Pero no es la única clase de ponzoña que ha convertido el planeta en una cloaca global. Algunas son invisibles, como el CO2, causante del efecto invernadero. Otras, demasiado visibles, como los excrementos humanos y animales. A pesar de que Martín Lutero tomaba como medicina un vaso de sus propias heces, contaminan suelos, aguas y alimentos y producen la peor enfermedad que azota los países en vías de desarrollo: la diarrea. Dos millones de personas mueren cada año por esta causa; la mayoría, niños. En el palacio de Versalles, en tiempos del rey Sol, los nobles utilizaban los pasillos como inodoro. Hoy, el 40 por ciento de los habitantes del planeta carece de letrinas. Pozos negros y alcantarillas conducen los residuos a ríos y mares. La depuración va a cámara lenta.
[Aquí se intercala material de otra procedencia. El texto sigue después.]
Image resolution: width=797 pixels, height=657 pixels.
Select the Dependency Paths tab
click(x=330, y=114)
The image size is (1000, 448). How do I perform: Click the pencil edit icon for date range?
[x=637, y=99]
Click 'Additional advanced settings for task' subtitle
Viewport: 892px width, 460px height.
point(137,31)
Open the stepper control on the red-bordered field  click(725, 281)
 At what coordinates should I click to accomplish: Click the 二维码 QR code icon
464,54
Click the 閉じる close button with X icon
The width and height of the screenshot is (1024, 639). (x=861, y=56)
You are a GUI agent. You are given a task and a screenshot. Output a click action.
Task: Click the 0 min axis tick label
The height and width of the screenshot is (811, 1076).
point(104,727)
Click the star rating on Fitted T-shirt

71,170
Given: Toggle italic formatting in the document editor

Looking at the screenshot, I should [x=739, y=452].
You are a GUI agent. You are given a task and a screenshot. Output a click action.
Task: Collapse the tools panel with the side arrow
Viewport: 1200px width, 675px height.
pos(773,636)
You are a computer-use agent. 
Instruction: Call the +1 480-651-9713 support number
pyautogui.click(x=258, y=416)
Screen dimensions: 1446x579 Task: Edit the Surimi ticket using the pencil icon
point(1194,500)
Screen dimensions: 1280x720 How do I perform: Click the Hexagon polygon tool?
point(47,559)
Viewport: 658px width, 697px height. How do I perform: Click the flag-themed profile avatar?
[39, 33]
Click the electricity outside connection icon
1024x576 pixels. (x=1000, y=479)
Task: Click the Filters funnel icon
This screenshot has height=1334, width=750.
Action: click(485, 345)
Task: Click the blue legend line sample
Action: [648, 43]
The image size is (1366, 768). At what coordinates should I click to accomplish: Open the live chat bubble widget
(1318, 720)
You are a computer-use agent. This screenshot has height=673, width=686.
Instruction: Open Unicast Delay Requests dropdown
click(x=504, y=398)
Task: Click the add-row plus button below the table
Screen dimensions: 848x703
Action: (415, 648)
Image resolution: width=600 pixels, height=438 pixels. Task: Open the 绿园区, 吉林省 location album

Hace cinco años, las aguas residuales de la Scala de Milán se vertían al río Arno. El teatro construyó una depuradora ante la amenaza de una multa millonaria. El otro gran desecho lo constituyen los residuos sólidos urbanos, que enterrados sin precauciones contaminan por lixiviación las aguas freáticas. En los países en desarrollo, el 80 por ciento de las enfermedades es transmitida por el agua. Los seres humanos tenemos hoy en nuestros cuerpos entre 300 y 500 productos químicos que no tenían las personas hace 80 años.


¿Y en España? Según Ecologistas en Acción, las ciudades con peor calidad de aire por contaminación de partículas son Zaragoza, Lugones, Mieres, Avilés, Langreo, Amorebieta, Zumárraga, Barcelona, El Prat de Llobregat, Sabadell, Leganés, Villarejo de Salvanés, Coslada y el área metropolitana de Sevilla. En cuanto al dióxido de nitrógeno, se llevan la palma Alcorcón, Madrid, Getafe, Valencia y Barcelona.


Un panorama oscuro, pero tampoco hay que desesperar. Hay soluciones lentas, pero eficaces, como la puesta en práctica en el río Besós, en Barcelona; estuvo considerado durante décadas el segundo más contaminado de Europa después del Rin. La fitorremediación, esto es, plantar césped y generar humedales, es un ejemplo de que la batalla no está perdida.